WHAT YOU NEED TO DO:
Nothing but a number should be returned: the count of lines in the records that contain "named".
--- DATASET RECORDS ---
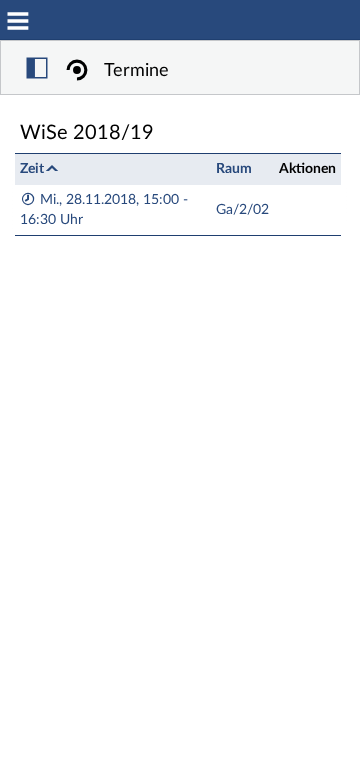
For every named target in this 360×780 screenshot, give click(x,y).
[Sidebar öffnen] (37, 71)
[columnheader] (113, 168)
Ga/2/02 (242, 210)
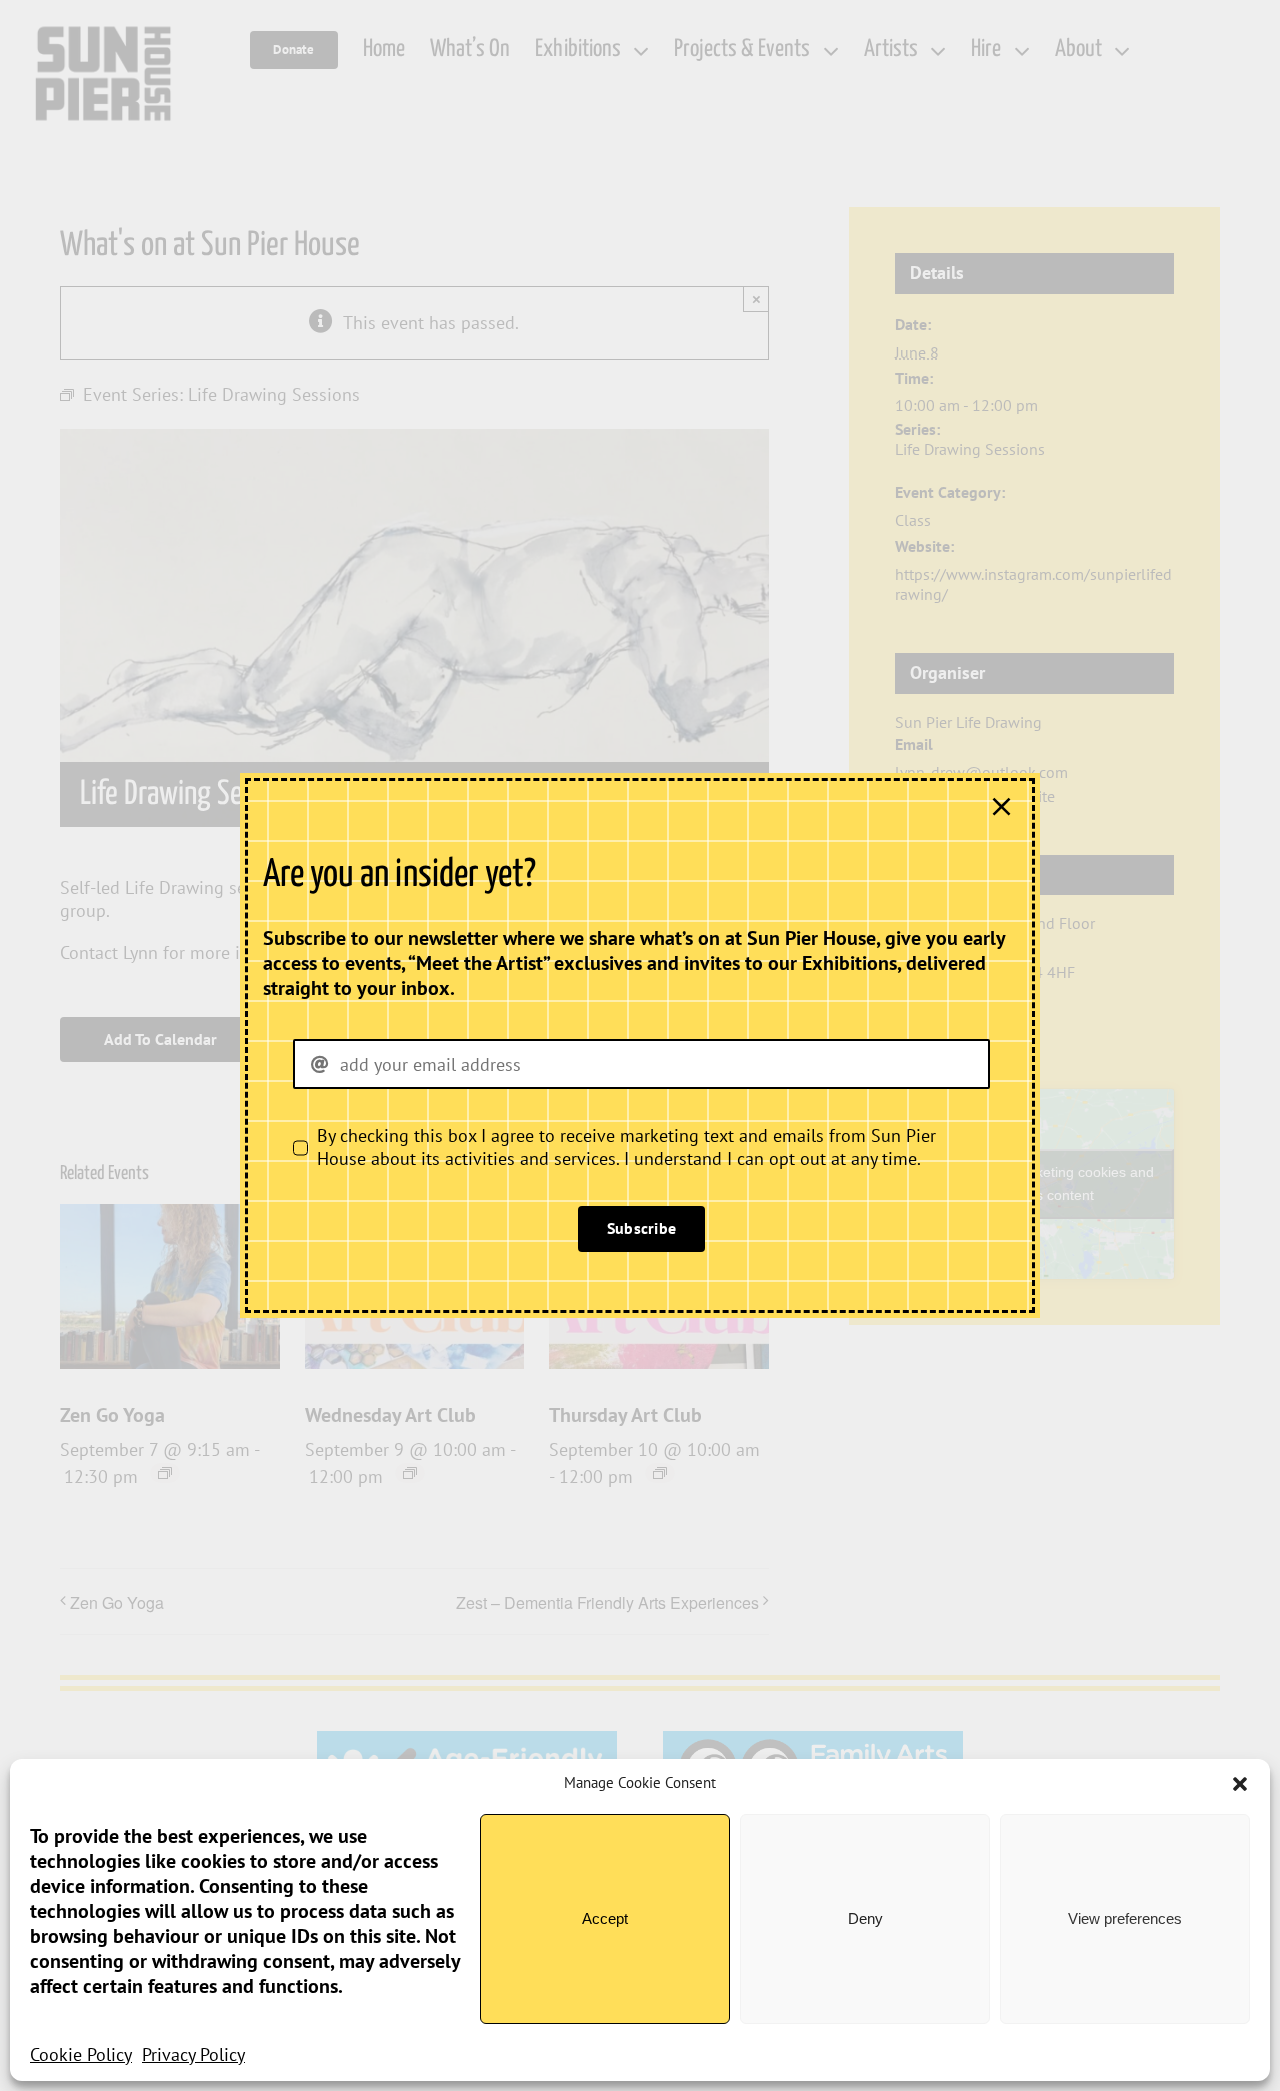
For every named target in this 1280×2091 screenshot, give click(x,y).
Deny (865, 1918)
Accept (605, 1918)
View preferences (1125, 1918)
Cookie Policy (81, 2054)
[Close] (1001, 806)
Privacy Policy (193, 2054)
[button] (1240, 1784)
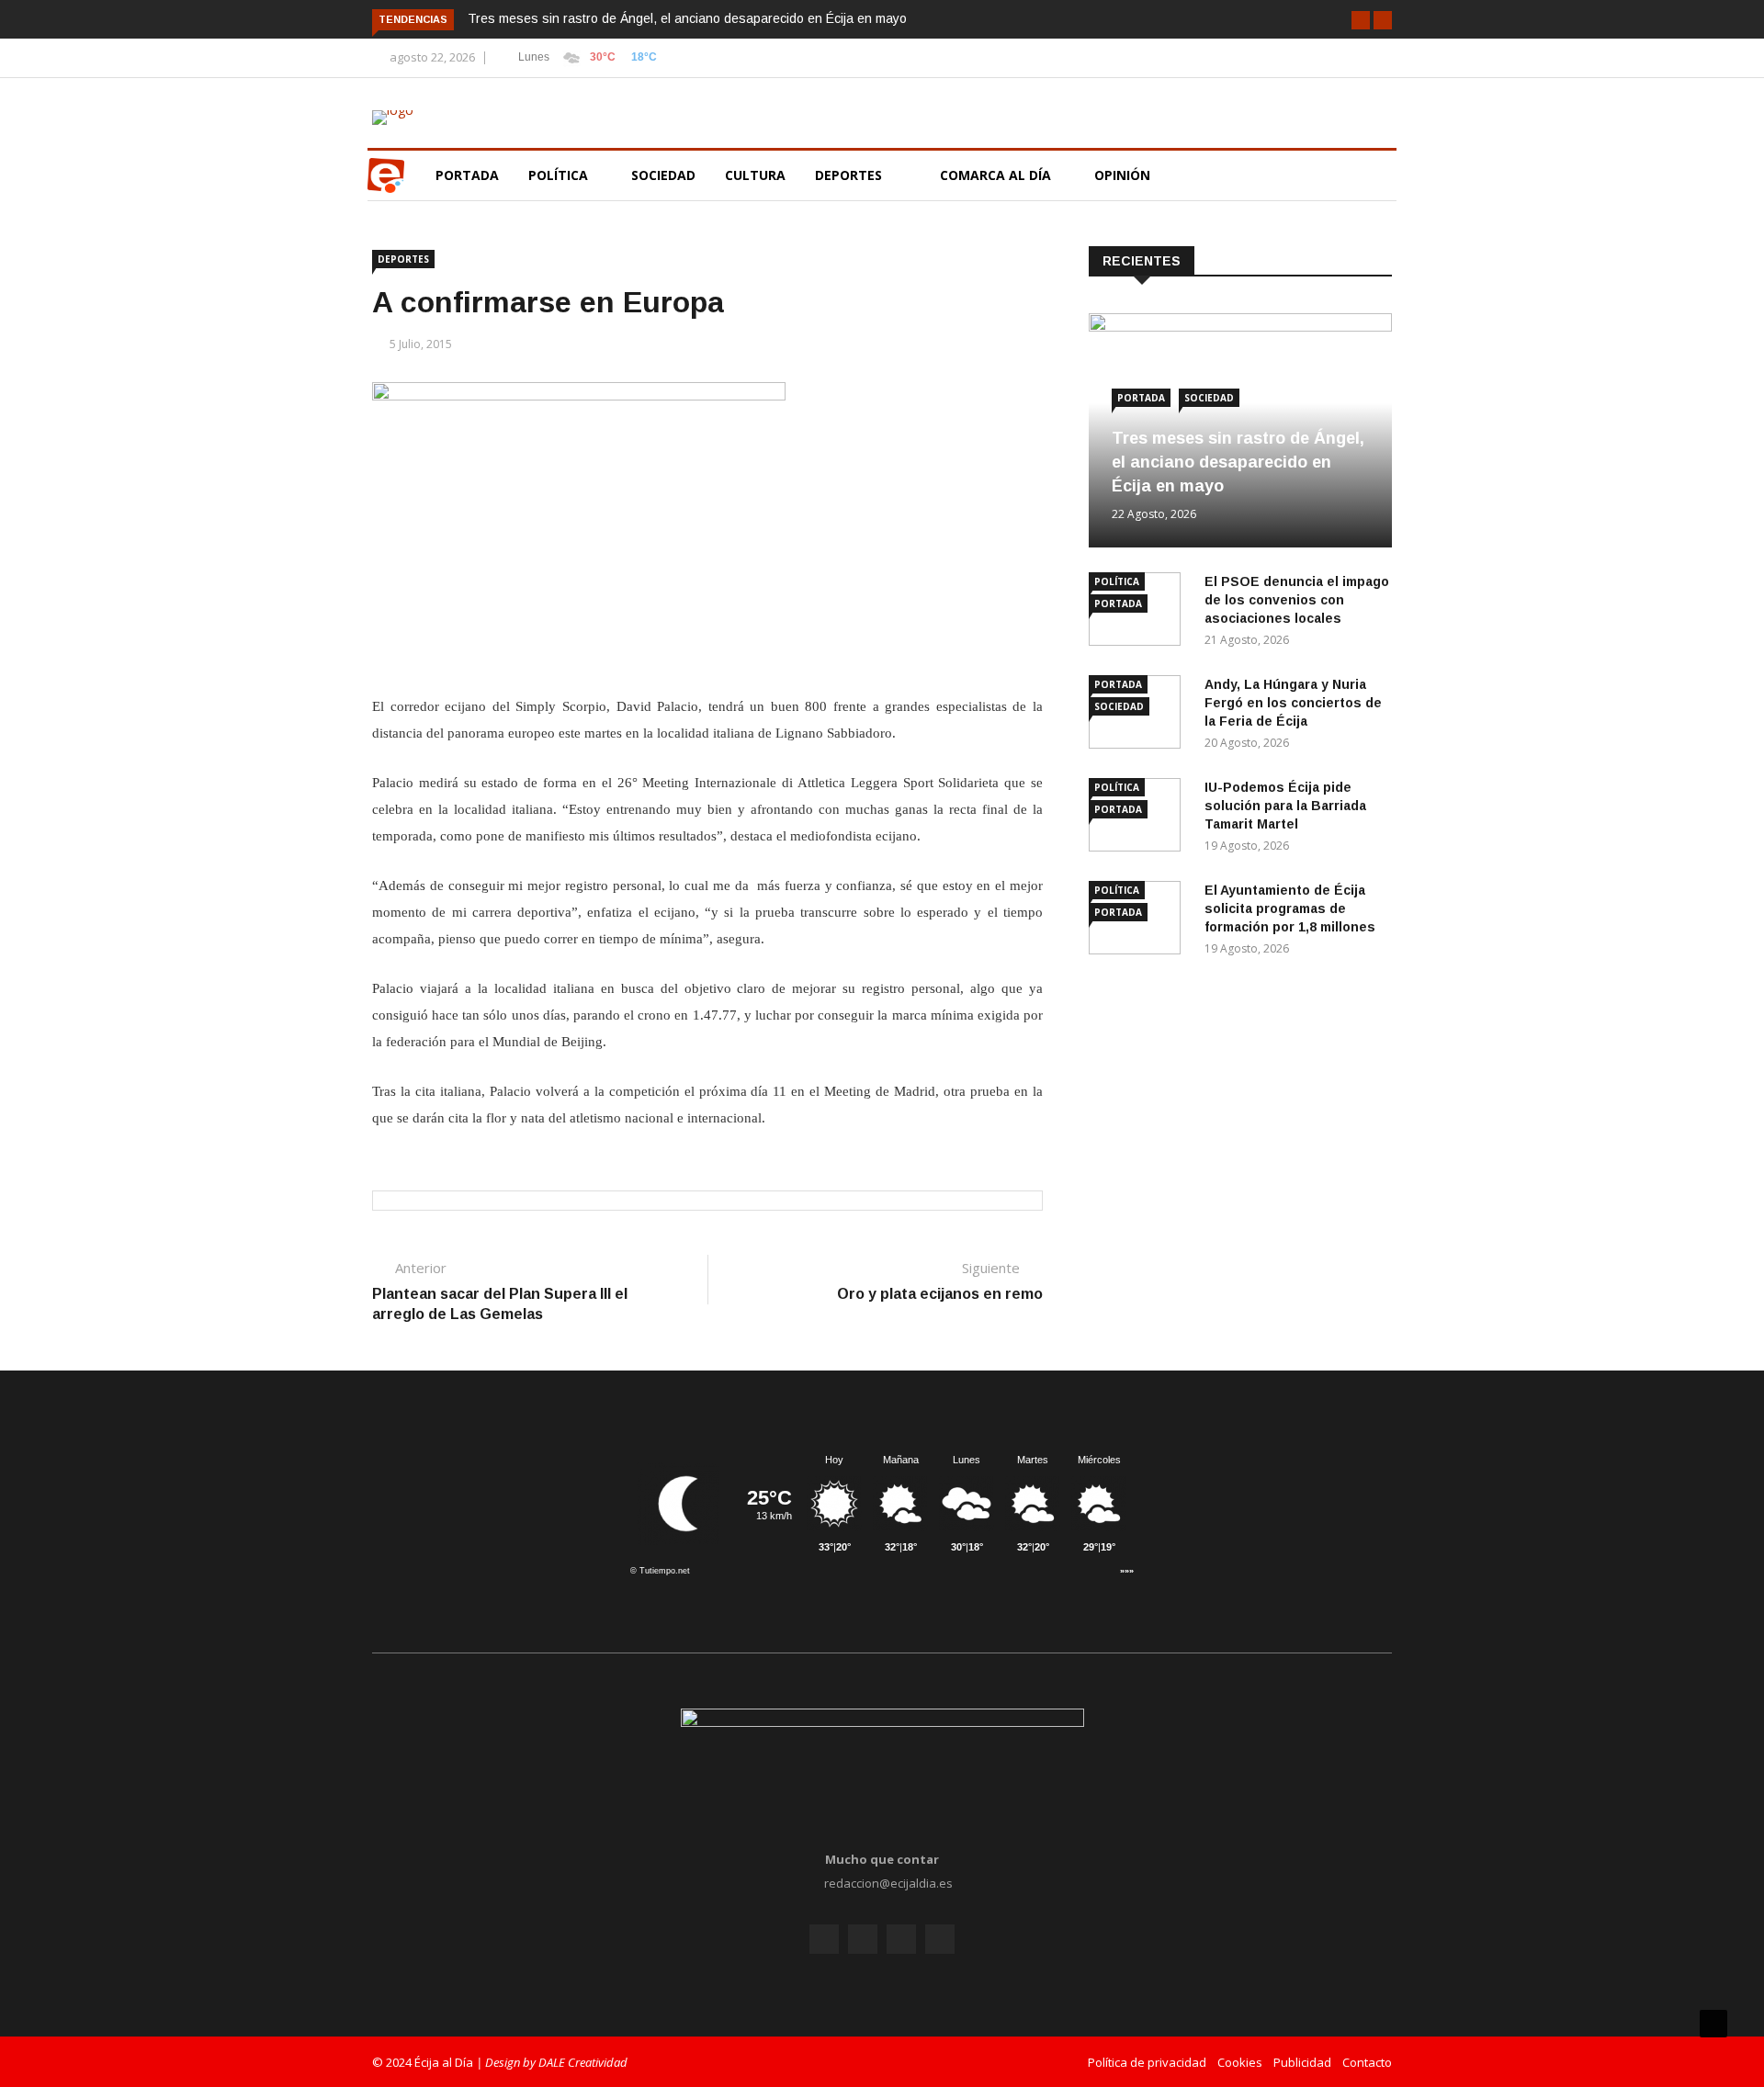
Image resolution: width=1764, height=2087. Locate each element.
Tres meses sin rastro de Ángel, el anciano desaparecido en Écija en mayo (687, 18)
---
ANSWER TO THIS EXERCISE:
2